Em 86% dos casos, o autor foi o atual ou ex-companheiro da mulher. Apenas em 6% das mortes o autor tinha algum parentesco com a vítima, e somente em quatro elas foram mortas por desconhecidos.

Em 2023, 72% dos agressores foram presos no Estado. Outros 9% cometeram suicídio. Foram remetidos ao Poder Judiciário 78% dos inquéritos policiais abertos pela Polícia Civil.

Idades

A maior parte das mulheres assassinadas em contexto de gênero no RS em 2023 – 65,5% – tinha entre 18 e 39 anos. Quase um quarto (24%) tinha menos de 24 anos. A vítima mais jovem foi morta aos 16 anos, e as duas mais idosas tinham 80.

Das 87 vítimas, 64 eram mães e 32 tinham filhos com o próprio autor do feminicídio.

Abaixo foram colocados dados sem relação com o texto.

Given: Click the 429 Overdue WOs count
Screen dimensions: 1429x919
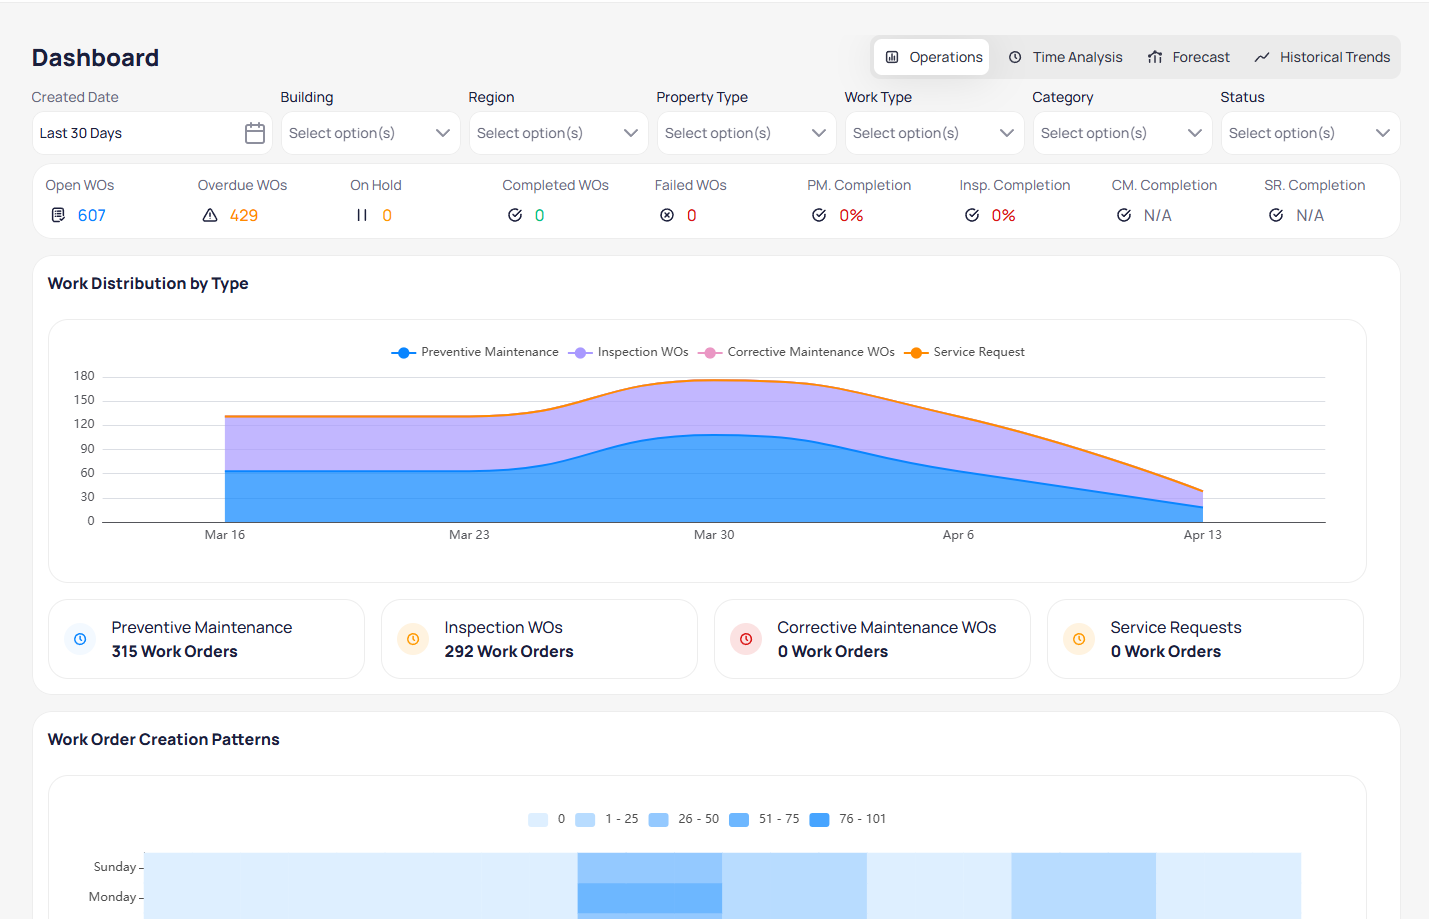Looking at the screenshot, I should (x=244, y=215).
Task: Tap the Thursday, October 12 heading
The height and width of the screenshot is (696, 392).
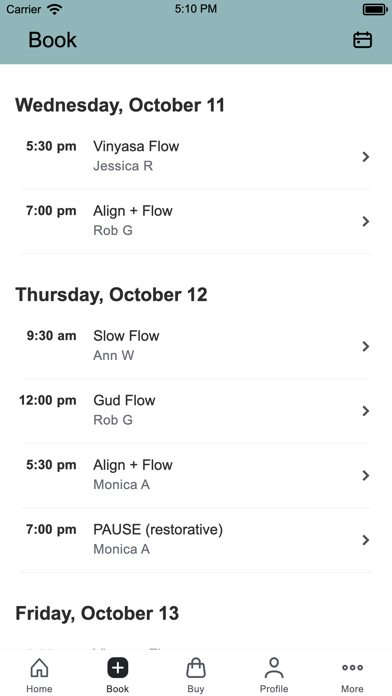Action: [x=111, y=295]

O feminicídio é todo homicídio praticado contra a mulher por razões da condição do gênero feminino e em decorrência da violência doméstica e familiar, ou por menosprezo ou discriminação à condição de mulher.

Boletim de ocorrência

Conforme a Polícia Civil, das 87 vítimas, 57,5% não tinham registrado ocorrência policial contra o autor do crime anteriormente. Do total de mulheres, 82% não tinha medida protetiva vigente na data do crime – a mais comum é a medida judicial que determina que o agressor se mantenha afastado da mulher.